I’ve been making games since my early teens and after Slightly Mad Studios was sold to Codemasters (and then to EA), I somehow got it into my head that what I needed was some down time. Well, that idea lasted about a week before it got old, and I started thinking about producing a new sim racing title.
Slightly Mad Studios was responsible for the Project CARS series, the last game of which came out in 2020. With the studio gone, there won’t be any more, but with Bell’s ideas for a new racing game, he immediately started putting out feelers for anyone who might be interested.
With that in mind, I got hold of colleagues and friends and we all quickly realized we were all in the same position—itching to get back into the saddle. So we began talking and then planning and soon enough we had an investment deck and a design bible for a new sim. Providence then played its hand when EA shut down Slightly Mad Studios (surprise, surprise) and I was able to get a lot of the old crew back together again. We’re currently around 60-strong at Straight4, and actively hiring across all departments.
However, with just one new studio, there wasn’t enough to go around in regards to being able to make their new racing sim. With so many Slightly Mad Studios and Project CARS veterans, it only took a bit of time before Straight4 attracted a partner to help them financially in the form of PLAION.
It’s my understanding that PLAION came into the project based on our game design and the talent at our studio. So to that extent, the answer is no—their excitement and willingness to partner with us is based on the project we presented to them and they have no interest in imposing their ideas on us in terms of game direction. Our creative freedom is critical and PLAION has been enthused right from the start. They trust our pedigree in making AAA, best-selling games (from GTR to Project CARS), and we trust in their ability to get our game to market. It’s an ideal partnership and we’re delighted with how things have turned out. After what happened with our last game, I can tell you in all honesty, this has been a breath of fresh air for all of us.
Of course, many racing sims, especially ones going for a huge degree of realism, need good graphics engines. With Gran Turismo and Forza already pushing the graphical envelope, Straight4 needs a good graphics and physics engine.

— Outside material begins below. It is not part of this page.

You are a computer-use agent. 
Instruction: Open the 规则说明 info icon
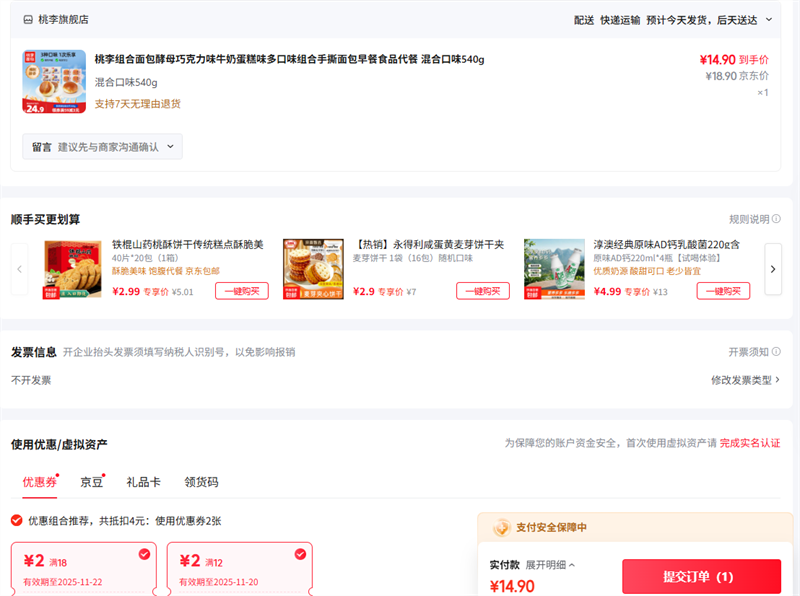776,219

Graphically, we settled early on Unreal Engine 5. It was a no-brainer. But when it comes to sim racing, of course, what matters most is the physics engine. Our previous games, such as the Project CARS franchise, were all powered by the MADNESS Engine, which we developed in-house over the course of a decade. For our new sim, we’re building an entirely new generation of physics engine, one that is both modular and AI-driven.
Physics can also be very important in racing games due to the wide variety of track conditions that can result from things like weather, including rain, wind, and more. Straight4 aims to go beyond what the MADNESS Engine was capable of, as Bell believes that the tech has fallen behind.
Looking at the sim racing landscape, physics engines are mostly using dated architecture (with some engines from our main competitors dating back over 25 years) and we see an opportunity here for sure. Technology is moving quickly, particularly around AI and machine learning, and it’s going to have huge consequences for our industry. Our new physics platform, to quote AJ Weber, our Director of Physics and Simulation, will “allow much more accurate validation, less systemic complexity, elevated quality, and new AI-driven flexibility”. So yeah, what he said!
Of course, since there are so many racing sims around already, Straight4 is going to have to really work to make their upcoming game unique. Since it’s comprised of many veterans of the genre, Bell is aware that the genre has already been vastly expanded in terms of uniqueness.
This is a great question because it goes into the root of sim racing as a genre of its own. We’ve seen a considerable explosion in the genre over the last few years as racers begin to drift away from arcade games and into more serious simulators. You can see that evolution in some of the big franchises that are now “bigging up” their simulator credentials. In our estimation, gamers who play racing games want more realism from their racing games because they’re tired of the old recipe of grind and repeat and fake physics. All of that means they’re moving further into simulation, with arcade games now serving as “gateway drugs”.
Of course, any developer can think that their games are state of the art. However, as a studio full of racing game veterans, Straight4 is well aware that oftentimes these “state of the art” games are nowhere near as new as they want to think that they are, according to Bell.
We’re always somewhat amused to find arcade franchises talking about their new-fangled simulation features that sim racing titles have been featuring for over a decade. A track “grooving in”, for example, came with GTR … back in 2004! As a studio, we’ve revolutionized many aspects of the genre—24-hour cycles, weather (we even had snow in Project CARS 2), changing grip on tracks, wind and heat and how that effects aero-cars for example—and you can bet we’re going to bring in groundbreaking features for our new sim.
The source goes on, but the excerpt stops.